Researchers at the University of Colorado Anschutz Medical Campus have successfully developed a supercharged iteration of CAR-T cell therapy that can enhance the effectiveness and longevity of the cells, particularly against cancer cells that are harder for prior CAR-T therapies to detect and fight.
The study was published today in the journal Cancer Cell.
“This next-generation approach, called ALA-CART (adjunctive LAT-activating CAR-T cells), optimises CAR-T cells to more effectively eliminate cancer cells, including those that have been able to hide from traditional CAR-T cells,” said Catherine Danis, PhD, lead author and postdoctoral fellow at the University of Colorado School of Medicine.
CAR-T cell therapy involves extracting a patient’s T-cells, modifying them to recognise cancer cells, and then reinfusing them into the patient where they target cancer cells throughout the body.
But some cancer cells can evade detection by CAR-T cells, leading to treatment failure and relapse.
Using human T cells and leukaemia cells in specialised mouse models, researchers developed the novel ALA-CART cells which showed promising results in fighting acute lymphocytic leukaemias that were resistant to traditional CAR-T cells.
“ALA-CART improves the ability of CAR-T cells to detect and attack resistant cancer cells more effectively. This could lead to longer lasting results, even when other treatments have failed,” said M. Eric Kohler, MD, PhD, corresponding author and member at the University of Colorado Cancer Centre.
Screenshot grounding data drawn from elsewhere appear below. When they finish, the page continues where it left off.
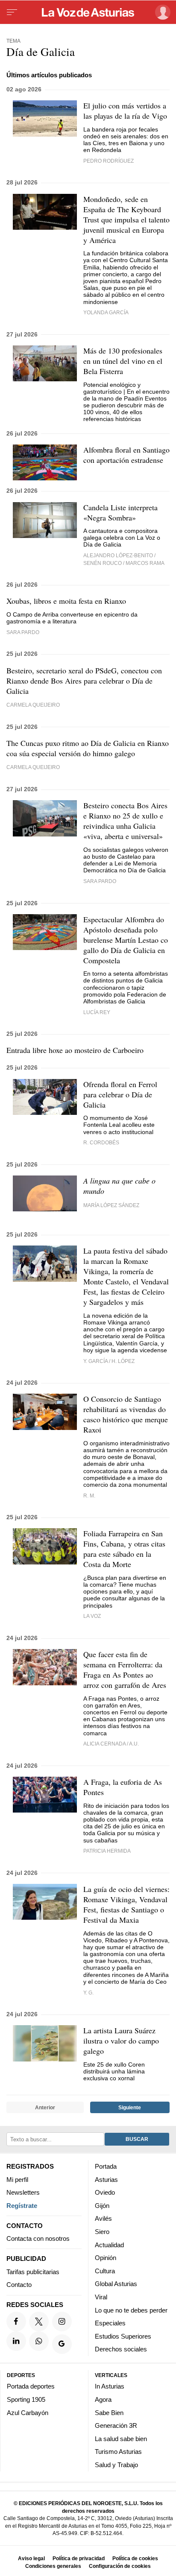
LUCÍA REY (96, 1012)
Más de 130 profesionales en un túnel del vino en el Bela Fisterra (122, 360)
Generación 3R (116, 2425)
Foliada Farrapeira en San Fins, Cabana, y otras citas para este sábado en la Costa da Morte (124, 1548)
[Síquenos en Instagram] (62, 2321)
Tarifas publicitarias (32, 2271)
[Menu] (12, 12)
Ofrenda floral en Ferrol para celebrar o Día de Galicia (120, 1094)
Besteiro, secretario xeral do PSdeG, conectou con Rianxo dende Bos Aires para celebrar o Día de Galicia (84, 680)
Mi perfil (17, 2179)
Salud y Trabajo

“It also shows signs it could reduce side effects that often accompany traditional therapies.”
Kohler said the same CAR-T cell therapies have been used for more than a decade.
“When you look back, it’s easy to see how revolutionary CAR-T cells have been. But, for many patients this therapy isn’t enough. And stepping back you realise that we have been driving these CAR-T cells with the same basic design for the last 15 years,” said Kohler.
“When we began this project, we wanted to understand why this design allowed certain leukaemia cells to escape therapy. Once we understood that, we knew how to design our ALA-CART cells. What was surprising is that we didn’t just fix the problem of leukaemia cells escaping, we improved multiple aspects of the ALA-CART cells, and we’re hopeful this will translate into improved outcomes for patients in the future.”
The next step is advancing ALA-CART into clinical trials to assess its safety and efficacy in human patients.
Danis said they hope to begin that phase within the next two years.
In the meantime, the researchers are also testing the treatment on other types of cancers including acute myeloid leukaemia, multiple myeloma, and solid tumours.
"This marks a major shift in cancer immunotherapy, offering a groundbreaking innovation that could eventually improve survival and quality of life for patients with some of the most difficult-to-treat cancers," Danis said.